Description of the task » In full and without deviation, write out the entries that follow.

....

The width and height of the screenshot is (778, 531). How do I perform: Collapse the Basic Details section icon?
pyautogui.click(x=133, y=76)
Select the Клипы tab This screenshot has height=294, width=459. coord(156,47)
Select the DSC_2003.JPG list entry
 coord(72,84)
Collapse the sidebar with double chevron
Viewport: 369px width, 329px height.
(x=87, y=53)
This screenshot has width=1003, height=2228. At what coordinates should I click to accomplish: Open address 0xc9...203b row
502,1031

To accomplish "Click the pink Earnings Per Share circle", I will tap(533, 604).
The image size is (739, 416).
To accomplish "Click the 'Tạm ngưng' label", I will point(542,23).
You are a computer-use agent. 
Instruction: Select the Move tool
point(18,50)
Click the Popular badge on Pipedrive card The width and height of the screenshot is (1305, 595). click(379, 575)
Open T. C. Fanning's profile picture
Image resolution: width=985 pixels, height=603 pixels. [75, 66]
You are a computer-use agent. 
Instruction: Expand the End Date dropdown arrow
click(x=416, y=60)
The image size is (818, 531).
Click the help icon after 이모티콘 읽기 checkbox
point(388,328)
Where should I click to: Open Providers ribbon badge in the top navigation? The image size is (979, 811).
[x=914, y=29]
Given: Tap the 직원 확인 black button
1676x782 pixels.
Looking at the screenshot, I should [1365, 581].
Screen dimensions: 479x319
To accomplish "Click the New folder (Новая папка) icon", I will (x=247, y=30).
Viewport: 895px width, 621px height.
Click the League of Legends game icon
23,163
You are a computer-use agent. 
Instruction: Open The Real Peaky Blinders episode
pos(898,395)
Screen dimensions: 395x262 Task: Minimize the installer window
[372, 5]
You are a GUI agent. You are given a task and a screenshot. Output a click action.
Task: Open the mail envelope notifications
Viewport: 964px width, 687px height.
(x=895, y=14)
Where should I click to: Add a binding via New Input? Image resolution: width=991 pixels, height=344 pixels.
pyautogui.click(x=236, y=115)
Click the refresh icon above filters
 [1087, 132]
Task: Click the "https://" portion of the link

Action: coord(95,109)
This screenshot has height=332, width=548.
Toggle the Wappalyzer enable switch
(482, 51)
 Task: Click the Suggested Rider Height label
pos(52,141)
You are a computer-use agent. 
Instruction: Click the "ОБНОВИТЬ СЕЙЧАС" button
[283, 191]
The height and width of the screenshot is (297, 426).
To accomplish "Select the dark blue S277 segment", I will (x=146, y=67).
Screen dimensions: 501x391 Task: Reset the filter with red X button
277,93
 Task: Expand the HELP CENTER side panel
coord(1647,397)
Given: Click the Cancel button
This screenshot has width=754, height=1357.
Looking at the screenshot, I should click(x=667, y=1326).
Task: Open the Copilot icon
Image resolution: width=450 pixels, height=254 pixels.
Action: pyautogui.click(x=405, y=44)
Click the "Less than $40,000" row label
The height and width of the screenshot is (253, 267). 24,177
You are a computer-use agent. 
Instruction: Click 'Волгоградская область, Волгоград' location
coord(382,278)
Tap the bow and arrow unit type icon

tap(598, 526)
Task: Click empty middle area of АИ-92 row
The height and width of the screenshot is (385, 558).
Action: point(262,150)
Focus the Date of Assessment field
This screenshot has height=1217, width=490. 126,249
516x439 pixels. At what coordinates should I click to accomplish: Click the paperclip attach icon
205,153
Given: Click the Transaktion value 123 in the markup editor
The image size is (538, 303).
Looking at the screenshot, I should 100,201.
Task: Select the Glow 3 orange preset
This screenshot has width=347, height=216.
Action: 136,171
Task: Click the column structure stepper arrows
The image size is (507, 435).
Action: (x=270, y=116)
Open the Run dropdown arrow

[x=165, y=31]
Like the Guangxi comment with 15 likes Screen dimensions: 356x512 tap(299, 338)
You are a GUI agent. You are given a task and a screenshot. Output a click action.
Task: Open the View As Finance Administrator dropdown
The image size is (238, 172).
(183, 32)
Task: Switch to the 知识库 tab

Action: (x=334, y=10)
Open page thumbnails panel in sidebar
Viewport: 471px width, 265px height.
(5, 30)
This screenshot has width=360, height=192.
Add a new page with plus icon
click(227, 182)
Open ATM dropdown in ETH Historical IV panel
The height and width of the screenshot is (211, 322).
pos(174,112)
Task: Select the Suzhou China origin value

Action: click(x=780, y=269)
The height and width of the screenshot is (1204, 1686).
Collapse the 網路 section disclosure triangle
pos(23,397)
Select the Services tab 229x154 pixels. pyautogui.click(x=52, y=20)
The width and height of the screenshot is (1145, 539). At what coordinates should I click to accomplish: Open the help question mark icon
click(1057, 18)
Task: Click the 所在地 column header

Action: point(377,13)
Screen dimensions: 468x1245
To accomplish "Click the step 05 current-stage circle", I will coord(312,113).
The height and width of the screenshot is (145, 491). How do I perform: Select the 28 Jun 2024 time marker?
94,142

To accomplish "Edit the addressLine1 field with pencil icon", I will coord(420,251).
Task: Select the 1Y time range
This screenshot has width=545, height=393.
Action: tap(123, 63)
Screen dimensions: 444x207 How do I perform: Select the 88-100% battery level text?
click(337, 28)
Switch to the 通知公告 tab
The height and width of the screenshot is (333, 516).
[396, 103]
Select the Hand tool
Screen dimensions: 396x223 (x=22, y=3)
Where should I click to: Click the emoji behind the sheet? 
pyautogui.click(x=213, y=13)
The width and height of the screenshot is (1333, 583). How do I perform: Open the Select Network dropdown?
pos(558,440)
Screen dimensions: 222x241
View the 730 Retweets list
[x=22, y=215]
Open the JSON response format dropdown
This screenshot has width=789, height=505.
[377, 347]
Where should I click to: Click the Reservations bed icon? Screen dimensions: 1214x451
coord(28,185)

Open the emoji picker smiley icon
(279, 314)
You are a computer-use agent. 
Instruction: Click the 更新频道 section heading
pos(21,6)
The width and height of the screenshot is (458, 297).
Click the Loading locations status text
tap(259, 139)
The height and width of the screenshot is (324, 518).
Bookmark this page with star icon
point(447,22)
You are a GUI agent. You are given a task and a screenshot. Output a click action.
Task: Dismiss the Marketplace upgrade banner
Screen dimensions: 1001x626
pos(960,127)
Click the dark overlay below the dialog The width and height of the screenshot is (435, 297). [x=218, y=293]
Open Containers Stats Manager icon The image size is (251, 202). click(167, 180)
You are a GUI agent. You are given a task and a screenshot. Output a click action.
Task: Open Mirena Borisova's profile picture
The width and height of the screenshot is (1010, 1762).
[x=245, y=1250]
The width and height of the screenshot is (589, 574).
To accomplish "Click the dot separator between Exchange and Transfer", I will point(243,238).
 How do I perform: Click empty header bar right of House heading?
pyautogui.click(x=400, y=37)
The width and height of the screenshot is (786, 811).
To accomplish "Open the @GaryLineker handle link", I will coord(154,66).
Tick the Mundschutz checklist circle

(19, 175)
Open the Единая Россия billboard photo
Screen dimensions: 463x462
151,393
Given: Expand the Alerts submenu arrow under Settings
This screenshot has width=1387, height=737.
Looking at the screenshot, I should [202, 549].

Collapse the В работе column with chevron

....

Solution below »
The width and height of the screenshot is (778, 531). How do I perform: Collapse the Basic Details section icon?
pyautogui.click(x=133, y=76)
Select the Клипы tab This screenshot has height=294, width=459. coord(156,47)
Select the DSC_2003.JPG list entry
 coord(72,84)
Collapse the sidebar with double chevron
Viewport: 369px width, 329px height.
(x=87, y=53)
This screenshot has width=1003, height=2228. At what coordinates should I click to accomplish: Open address 0xc9...203b row
502,1031

To accomplish "Click the pink Earnings Per Share circle", I will tap(533, 604).
The image size is (739, 416).
To accomplish "Click the 'Tạm ngưng' label", I will point(542,23).
You are a computer-use agent. 
Instruction: Select the Move tool
point(18,50)
Click the Popular badge on Pipedrive card The width and height of the screenshot is (1305, 595). click(379, 575)
Open T. C. Fanning's profile picture
Image resolution: width=985 pixels, height=603 pixels. [75, 66]
You are a computer-use agent. 
Instruction: Expand the End Date dropdown arrow
click(x=416, y=60)
The image size is (818, 531).
Click the help icon after 이모티콘 읽기 checkbox
point(388,328)
Where should I click to: Open Providers ribbon badge in the top navigation? The image size is (979, 811).
[x=914, y=29]
Given: Tap the 직원 확인 black button
1676x782 pixels.
Looking at the screenshot, I should [1365, 581].
Screen dimensions: 479x319
To accomplish "Click the New folder (Новая папка) icon", I will (x=247, y=30).
Viewport: 895px width, 621px height.
Click the League of Legends game icon
23,163
You are a computer-use agent. 
Instruction: Open The Real Peaky Blinders episode
pos(898,395)
Screen dimensions: 395x262 Task: Minimize the installer window
[372, 5]
You are a GUI agent. You are given a task and a screenshot. Output a click action.
Task: Open the mail envelope notifications
Viewport: 964px width, 687px height.
(x=895, y=14)
Where should I click to: Add a binding via New Input? Image resolution: width=991 pixels, height=344 pixels.
pyautogui.click(x=236, y=115)
Click the refresh icon above filters
 [1087, 132]
Task: Click the "https://" portion of the link

Action: coord(95,109)
This screenshot has height=332, width=548.
Toggle the Wappalyzer enable switch
(482, 51)
 Task: Click the Suggested Rider Height label
pos(52,141)
You are a computer-use agent. 
Instruction: Click the "ОБНОВИТЬ СЕЙЧАС" button
[283, 191]
The height and width of the screenshot is (297, 426).
To accomplish "Select the dark blue S277 segment", I will (x=146, y=67).
Screen dimensions: 501x391 Task: Reset the filter with red X button
277,93
 Task: Expand the HELP CENTER side panel
coord(1647,397)
Given: Click the Cancel button
This screenshot has width=754, height=1357.
Looking at the screenshot, I should click(x=667, y=1326).
Task: Open the Copilot icon
Image resolution: width=450 pixels, height=254 pixels.
Action: pyautogui.click(x=405, y=44)
Click the "Less than $40,000" row label
The height and width of the screenshot is (253, 267). 24,177
You are a computer-use agent. 
Instruction: Click 'Волгоградская область, Волгоград' location
coord(382,278)
Tap the bow and arrow unit type icon

tap(598, 526)
Task: Click empty middle area of АИ-92 row
The height and width of the screenshot is (385, 558).
Action: point(262,150)
Focus the Date of Assessment field
This screenshot has height=1217, width=490. 126,249
516x439 pixels. At what coordinates should I click to accomplish: Click the paperclip attach icon
205,153
Given: Click the Transaktion value 123 in the markup editor
The image size is (538, 303).
Looking at the screenshot, I should 100,201.
Task: Select the Glow 3 orange preset
This screenshot has width=347, height=216.
Action: 136,171
Task: Click the column structure stepper arrows
The image size is (507, 435).
Action: (x=270, y=116)
Open the Run dropdown arrow

[x=165, y=31]
Like the Guangxi comment with 15 likes Screen dimensions: 356x512 tap(299, 338)
You are a GUI agent. You are given a task and a screenshot. Output a click action.
Task: Open the View As Finance Administrator dropdown
The image size is (238, 172).
(183, 32)
Task: Switch to the 知识库 tab

Action: (x=334, y=10)
Open page thumbnails panel in sidebar
Viewport: 471px width, 265px height.
(5, 30)
This screenshot has width=360, height=192.
Add a new page with plus icon
click(227, 182)
Open ATM dropdown in ETH Historical IV panel
The height and width of the screenshot is (211, 322).
pos(174,112)
Task: Select the Suzhou China origin value

Action: click(x=780, y=269)
The height and width of the screenshot is (1204, 1686).
Collapse the 網路 section disclosure triangle
pos(23,397)
Select the Services tab 229x154 pixels. pyautogui.click(x=52, y=20)
The width and height of the screenshot is (1145, 539). At what coordinates should I click to accomplish: Open the help question mark icon
click(1057, 18)
Task: Click the 所在地 column header

Action: point(377,13)
Screen dimensions: 468x1245
To accomplish "Click the step 05 current-stage circle", I will coord(312,113).
The height and width of the screenshot is (145, 491). How do I perform: Select the 28 Jun 2024 time marker?
94,142

To accomplish "Edit the addressLine1 field with pencil icon", I will coord(420,251).
Task: Select the 1Y time range
This screenshot has width=545, height=393.
Action: tap(123, 63)
Screen dimensions: 444x207 How do I perform: Select the 88-100% battery level text?
click(337, 28)
Switch to the 通知公告 tab
The height and width of the screenshot is (333, 516).
[396, 103]
Select the Hand tool
Screen dimensions: 396x223 (x=22, y=3)
Where should I click to: Click the emoji behind the sheet? 
pyautogui.click(x=213, y=13)
The width and height of the screenshot is (1333, 583). How do I perform: Open the Select Network dropdown?
pos(558,440)
Screen dimensions: 222x241
View the 730 Retweets list
[x=22, y=215]
Open the JSON response format dropdown
This screenshot has width=789, height=505.
[377, 347]
Where should I click to: Click the Reservations bed icon? Screen dimensions: 1214x451
coord(28,185)

Open the emoji picker smiley icon
(279, 314)
You are a computer-use agent. 
Instruction: Click the 更新频道 section heading
pos(21,6)
The width and height of the screenshot is (458, 297).
Click the Loading locations status text
tap(259, 139)
The height and width of the screenshot is (324, 518).
Bookmark this page with star icon
point(447,22)
You are a GUI agent. You are given a task and a screenshot. Output a click action.
Task: Dismiss the Marketplace upgrade banner
Screen dimensions: 1001x626
pos(960,127)
Click the dark overlay below the dialog The width and height of the screenshot is (435, 297). [x=218, y=293]
Open Containers Stats Manager icon The image size is (251, 202). click(167, 180)
You are a GUI agent. You are given a task and a screenshot. Output a click action.
Task: Open Mirena Borisova's profile picture
The width and height of the screenshot is (1010, 1762).
[x=245, y=1250]
The width and height of the screenshot is (589, 574).
To accomplish "Click the dot separator between Exchange and Transfer", I will point(243,238).
 How do I perform: Click empty header bar right of House heading?
pyautogui.click(x=400, y=37)
The width and height of the screenshot is (786, 811).
To accomplish "Open the @GaryLineker handle link", I will coord(154,66).
Tick the Mundschutz checklist circle

(19, 175)
Open the Единая Россия billboard photo
Screen dimensions: 463x462
151,393
Given: Expand the Alerts submenu arrow under Settings
This screenshot has width=1387, height=737.
Looking at the screenshot, I should [202, 549].

Collapse the В работе column with chevron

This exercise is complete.